EXERCISE GOAL:
Render everything from the line containing "The image size" down to the line containing "coord(262,245)", both lines included, as a two-column CSV with the headers request and location. Give one row per record, with its text and its answer each in a single quoted field and line breaks turned into spaces, and leave the pictures out.

RECORDED DATA:
══════

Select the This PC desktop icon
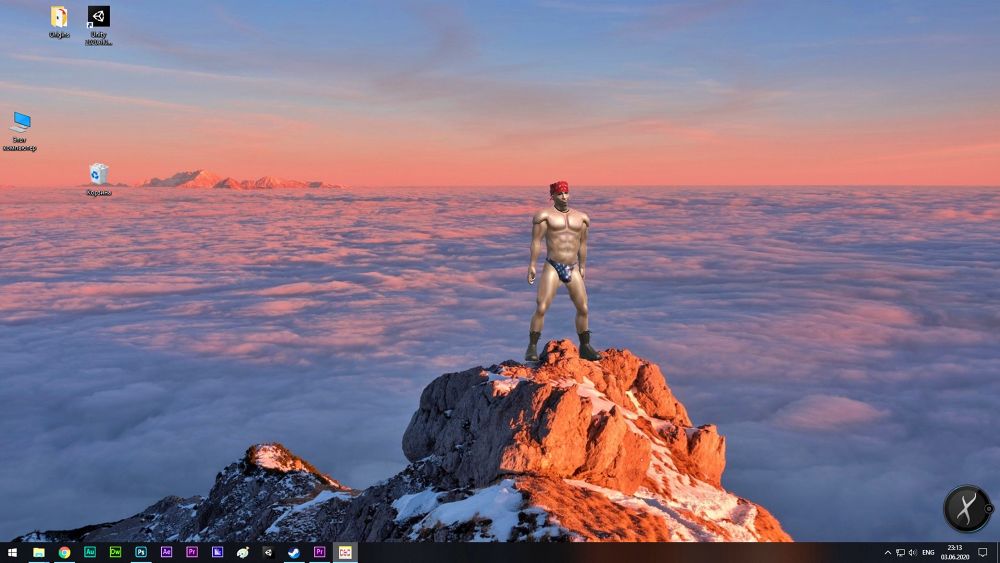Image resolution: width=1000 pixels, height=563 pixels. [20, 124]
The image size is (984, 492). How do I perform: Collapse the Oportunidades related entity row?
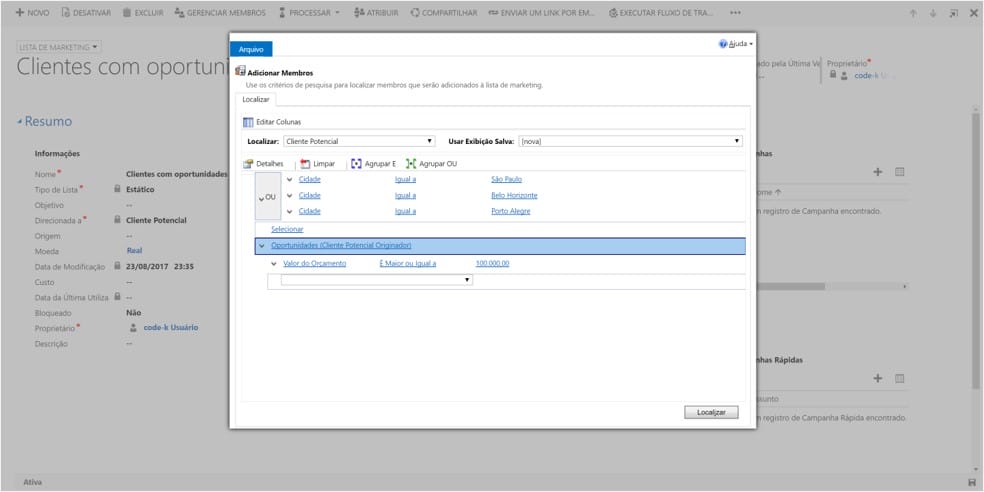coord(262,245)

══════

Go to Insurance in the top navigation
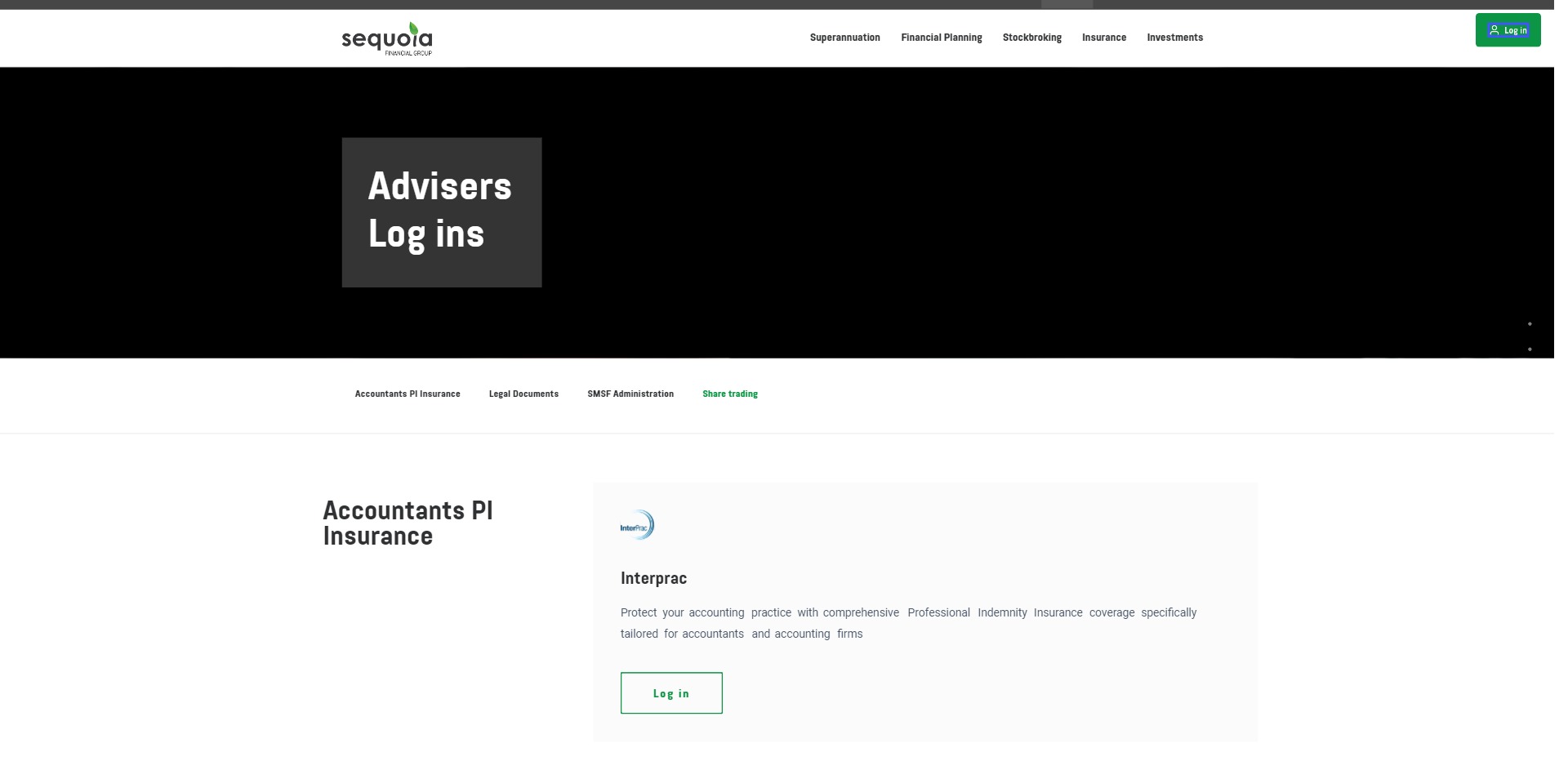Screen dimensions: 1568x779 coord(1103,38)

══════

EXERCISE ANSWER:
request,location
"The image size is (984, 492). How do I perform: Collapse the Oportunidades related entity row?","coord(262,245)"